Reputation: 8404
I have the dataframe below and I would like to create new columns based on key words in each row of the INFO
column.
ID<-c(1,2,3,4)
INFO<-c("You used works apps for 4 minutes today.","You checked your phone 10 times today.",
"Your commute time to work today was 4 minutes.","You (or at least your phone) were at your work place for 15 minutes today"
)
DATASET<-data.frame(ID,INFO)
More specifically I have to check each row of the INFO
for the words apps,phone,commute,or
. Then one new column for each one will be created and it will have either NA
or the number that exists in this row so my new dataset will be like:
DATASET2
ID INFO apps phone commute or
1 1 You used works apps for 4 minutes today. 4 NA NA NA
2 2 You checked your phone 10 times today. NA 10 NA NA
3 3 Your commute time to work today was 4 minutes. NA NA 4 NA
4 4 You (or at least your phone) were at your work place for 15 minutes today NA NA NA 15
Upvotes: 0
Views: 343
Reputation: 886938
here is an option with base R
v1 <- as.numeric(gsub("\\D+", "", DATASET$INFO))
words <- c("apps", "phone", "commute", "place")

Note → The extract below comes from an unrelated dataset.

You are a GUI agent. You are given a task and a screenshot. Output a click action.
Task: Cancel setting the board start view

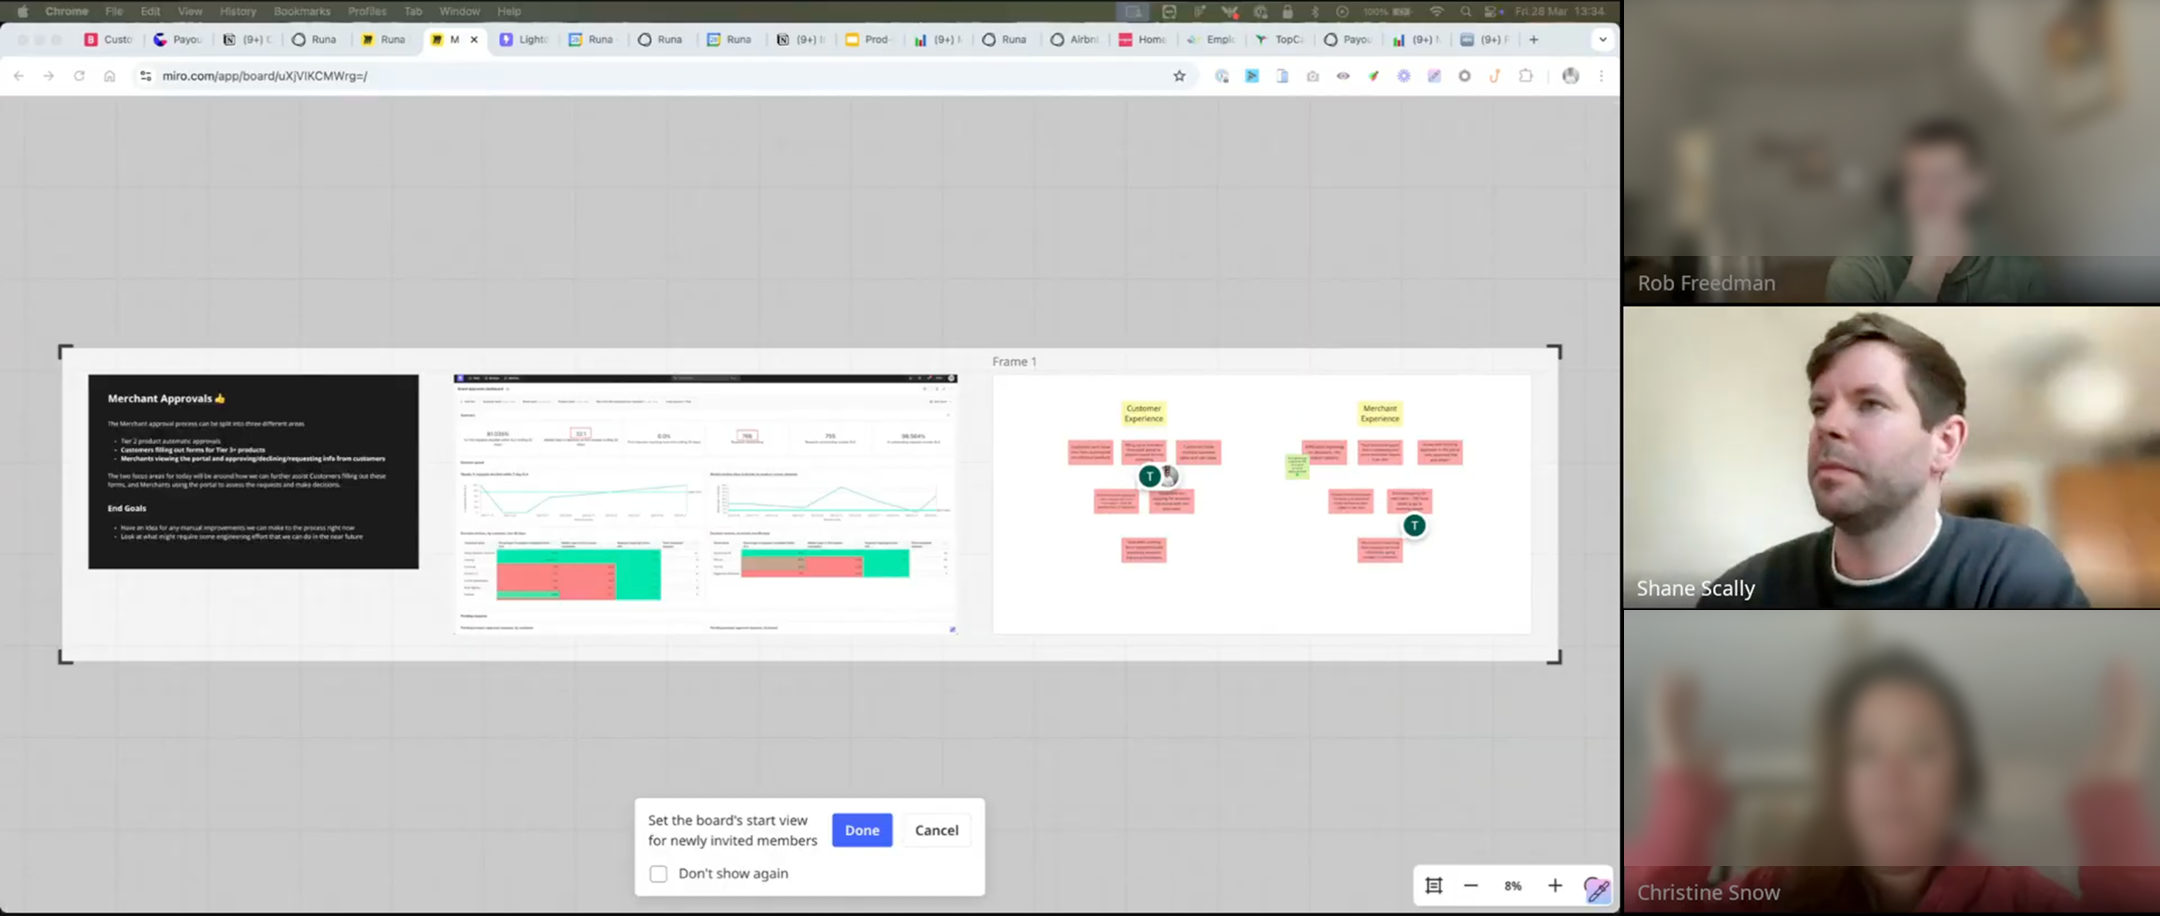coord(936,830)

cbind(DATASET, sapply(words, function(x) {
i1 <- grepl(x, DATASET$INFO)
NA^(!(i1 & !duplicated(i1)))}) * v1)
#ID INFO apps phone commute place
#1 1 You used works apps for 4 minutes today. 4 NA NA NA
#2 2 You checked your phone 10 times today. NA 10 NA NA
#3 3 Your commute time to work today was 4 minutes. NA NA 4 NA
#4 4 You (or at least your phone) were at your work place for 15 minutes today NA NA NA 15
Upvotes: 1
Reputation: 8110
Here is another option:
library(tidyverse)
DATASET %>%
mutate(INFO = as.character(INFO),
name = str_extract_all(INFO, "apps|phone|commute|place"),
number = parse_number(INFO)) %>%
unnest_longer(col = name) %>%
pivot_wider(names_from = "name", values_from = "number")
#> # A tibble: 4 x 6
#> ID INFO apps phone commute place
#> <dbl> <chr> <dbl> <dbl> <dbl> <dbl>
#> 1 1 You used works apps for 4 minutes today. 4 NA NA NA
#> 2 2 You checked your phone 10 times today. NA 10 NA NA
#> 3 3 Your commute time to work today was 4 minutes. NA NA 4 NA
#> 4 4 You (or at least your phone) were at your wor… NA 15 NA 15
Upvotes: 2
Reputation: 39858
One solution involving purrr
, stringr
and dplyr
could be:
bind_cols(DATASET,
map_dfc(.x = c("apps", "phone", "commute", "place"),
~ DATASET %>%
mutate(!!.x := ifelse(str_detect(INFO, .x),
str_extract_all(INFO, "\\d+"),
NA_character_)) %>%
select(.x)))
ID INFO apps phone commute place
1 1 You used works apps for 4 minutes today. 4 <NA> <NA> <NA>
2 2 You checked your phone 10 times today. <NA> 10 <NA> <NA>
3 3 Your commute time to work today was 4 minutes. <NA> <NA> 4 <NA>
4 4 You (or at least your phone) were at your work place for 15 minutes today <NA> 15 <NA> 15
If there could be more than one number per row:
bind_cols(DATASET,
map_dfc(.x = c("apps", "phone", "commute", "place"),
~ DATASET %>%
mutate(!!.x := map_chr(ifelse(str_detect(INFO, .x),
str_extract_all(INFO, "\\d+"),
NA_character_),
toString)) %>%
select(.x)))
Upvotes: 3